*WRITTEN PROBLEM A:* In the blog excerpt about geeks, how many years had the Poincare Conjecture remained unsolved?
*WRITTEN PROBLEM B:* Continue the blog excerpt about geeks and women bloggers from its final sentence.

*PAGE EXCERPT:*
It seems everyone likes to call themselves a 'geek' these days; everyone on the internet anyway. But what does the term mean, and is it really chic to be a geek*?

As I write this blog, there is, somewhere in the depths of Russia, a tall, bearded 43 year-old geek by the name of Grigoriy Perelman, who is faced with a dilemma. Perelman has won the $1m Millenium maths prize, for solving the Poincare Conjecture, one of the most difficult maths problems in the world, that has been 'open' (unsolved) for 99 years. But he can't decide whether or not to accept it. He gave up the heady world of academic stardom a few years ago, and now lives reclusively, with his family. So for Perelman, accepting the prize would mean unwanted media attention, expectations and embarrassment. To think of all the i-pads and kindles he might not buy with the cash, makes one a little teary.

Is Perelman a 'geek'? Not according to the recent flood of TV shows, books, magazine articles, internet posts, tweets and blogs, on the topic. Because geek c'est chic. Gone is the time when bookworms and chess champions, with their oversized cardigans and bad hair earned the title of 'geek' (or 'nerd' or 'dweeb'). They knew it was an insult but they wore the moniker as a badge of honour. What else did they have? Certainly not a girlfriend, or a pair of converse, or a taste in macchiatos. I was in maths club at school. Yes, maths club. I knew where these kids were coming from.

Nowadays, you can't go online without someone proclaiming 'I'm a geek, me'. Over and over again. Geek blogs are everywhere: '7 reasons to date a geek boy', 'the chic geek* monthly newsletter:grooming tips' and 'Den of geek'. A handy venn diagram by the Great White Snark,
tells us that a geek has intelligence and obsession, but lacks the added characteristic of social ineptitude, which would make him/her a 'nerd'. The new geeks are really the archetypal 'new media' types: they have jobs involving laptops and coffee shops, they care about their appearance, their pockets are full to bursting with ipods, blackberry's, flat whites and cash.
Of course they are intelligent-that goes without saying. Well it goes with saying one word: 'geek'.

I'm not buying into the mythology. I don't think working with new technology and being permanently attached to bits of electronica make you intelligent. Or attractive. Call me old-fashioned, but my ideal 'geek' would be someone in shabby attire clinging to a dog-eared copy of Dubliners, specs misting up in the rain. I don't care if he's never even heard of Tech Crunch. Now pass me my cinnamondecaflatte, I'm going to post this baby up and tweet it within an inch of its life.

*I had the idea for this blog and title before I saw 'chic geek' newsletter

Monday 22 March 2010

Blogging for Girls

What do Zoe Margolis, Sarah Lacy, Brooke Magnati, Charlene Li, Pip Lincolne and Julie Powell have in common? That's right. They are all well-known successful bloggers, read by millions. Most have turned their blogs into books and one has been adapted into a Hollywood film. Oh and they all happen to be women.

*DATASET EXTRACT:*
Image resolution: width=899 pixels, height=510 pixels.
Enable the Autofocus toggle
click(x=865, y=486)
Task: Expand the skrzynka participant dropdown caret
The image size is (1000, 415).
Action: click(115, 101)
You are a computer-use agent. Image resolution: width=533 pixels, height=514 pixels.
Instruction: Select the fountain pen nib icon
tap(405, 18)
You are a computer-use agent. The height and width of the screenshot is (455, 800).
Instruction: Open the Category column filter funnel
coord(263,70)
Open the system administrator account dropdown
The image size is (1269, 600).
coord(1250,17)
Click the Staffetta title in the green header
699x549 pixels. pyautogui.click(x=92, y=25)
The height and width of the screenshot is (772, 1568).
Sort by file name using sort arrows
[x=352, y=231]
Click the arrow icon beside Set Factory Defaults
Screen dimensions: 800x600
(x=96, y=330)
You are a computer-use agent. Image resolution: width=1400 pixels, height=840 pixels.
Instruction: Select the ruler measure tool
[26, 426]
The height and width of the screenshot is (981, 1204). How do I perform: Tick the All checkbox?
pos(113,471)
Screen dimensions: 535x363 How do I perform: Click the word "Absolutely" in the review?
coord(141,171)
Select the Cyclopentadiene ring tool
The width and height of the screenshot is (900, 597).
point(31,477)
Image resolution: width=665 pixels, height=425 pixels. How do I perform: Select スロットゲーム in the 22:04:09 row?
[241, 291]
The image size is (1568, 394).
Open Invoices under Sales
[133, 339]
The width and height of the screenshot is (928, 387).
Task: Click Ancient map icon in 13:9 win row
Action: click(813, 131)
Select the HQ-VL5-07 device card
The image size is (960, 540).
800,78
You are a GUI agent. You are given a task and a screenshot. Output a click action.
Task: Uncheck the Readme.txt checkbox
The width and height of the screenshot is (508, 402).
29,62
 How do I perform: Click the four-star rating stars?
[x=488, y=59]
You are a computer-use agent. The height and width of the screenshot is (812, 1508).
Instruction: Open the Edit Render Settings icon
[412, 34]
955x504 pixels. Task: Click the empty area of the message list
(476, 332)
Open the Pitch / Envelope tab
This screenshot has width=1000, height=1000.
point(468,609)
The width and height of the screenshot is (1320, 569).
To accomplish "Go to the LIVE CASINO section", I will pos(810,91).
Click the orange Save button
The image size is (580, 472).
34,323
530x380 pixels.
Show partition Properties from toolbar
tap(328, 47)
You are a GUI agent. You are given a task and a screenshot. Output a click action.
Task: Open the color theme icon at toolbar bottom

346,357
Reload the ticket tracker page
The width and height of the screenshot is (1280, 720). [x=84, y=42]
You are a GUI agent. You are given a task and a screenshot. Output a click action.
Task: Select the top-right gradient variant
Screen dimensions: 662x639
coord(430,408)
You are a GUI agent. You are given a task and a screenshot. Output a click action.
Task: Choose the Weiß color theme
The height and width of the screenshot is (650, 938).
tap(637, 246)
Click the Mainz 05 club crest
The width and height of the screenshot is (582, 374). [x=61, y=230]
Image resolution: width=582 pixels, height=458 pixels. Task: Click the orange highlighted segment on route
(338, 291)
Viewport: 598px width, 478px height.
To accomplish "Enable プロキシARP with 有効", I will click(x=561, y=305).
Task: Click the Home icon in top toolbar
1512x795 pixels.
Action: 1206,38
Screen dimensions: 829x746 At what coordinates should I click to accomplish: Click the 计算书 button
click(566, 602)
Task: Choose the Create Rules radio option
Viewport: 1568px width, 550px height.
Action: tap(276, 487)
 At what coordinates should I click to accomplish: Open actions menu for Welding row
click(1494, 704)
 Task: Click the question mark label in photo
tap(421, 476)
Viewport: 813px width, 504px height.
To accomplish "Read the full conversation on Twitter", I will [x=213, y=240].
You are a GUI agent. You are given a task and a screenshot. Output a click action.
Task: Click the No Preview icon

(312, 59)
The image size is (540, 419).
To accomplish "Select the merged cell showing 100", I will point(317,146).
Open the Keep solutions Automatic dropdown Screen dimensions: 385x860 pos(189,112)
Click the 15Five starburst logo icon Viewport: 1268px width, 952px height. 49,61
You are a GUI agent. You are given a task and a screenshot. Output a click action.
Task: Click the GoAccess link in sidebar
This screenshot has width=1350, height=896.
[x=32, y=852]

*WRITTEN RESPONSE A:* 99 years.

*WRITTEN RESPONSE B:*
Sadly, it seems, Margaret Wente of Canada's Globe and Mail, has not heard of any of these accomplished women. She thinks blogging is 'a guy thing', like driving a snowmobile up a mountain 'at 120 miles per hour' is a guy thing (for James Bond maybe). According to Wente, women don't share men's urge to 'spit out an opinion about current affairs every 20 minutes'. And, as all phenomena in the (post)modern world are explained, Wente says the blogging gender divide is caused by a syndrome: 'Male Answer Syndrome'. This 'sexual' syndrome explains everything apparently, from boys putting their hands up before girls in Maths lessons (do they??) to women being quiet at dinner parties (are they??), to women's so-called inhibitions about writing stuff and posting it online.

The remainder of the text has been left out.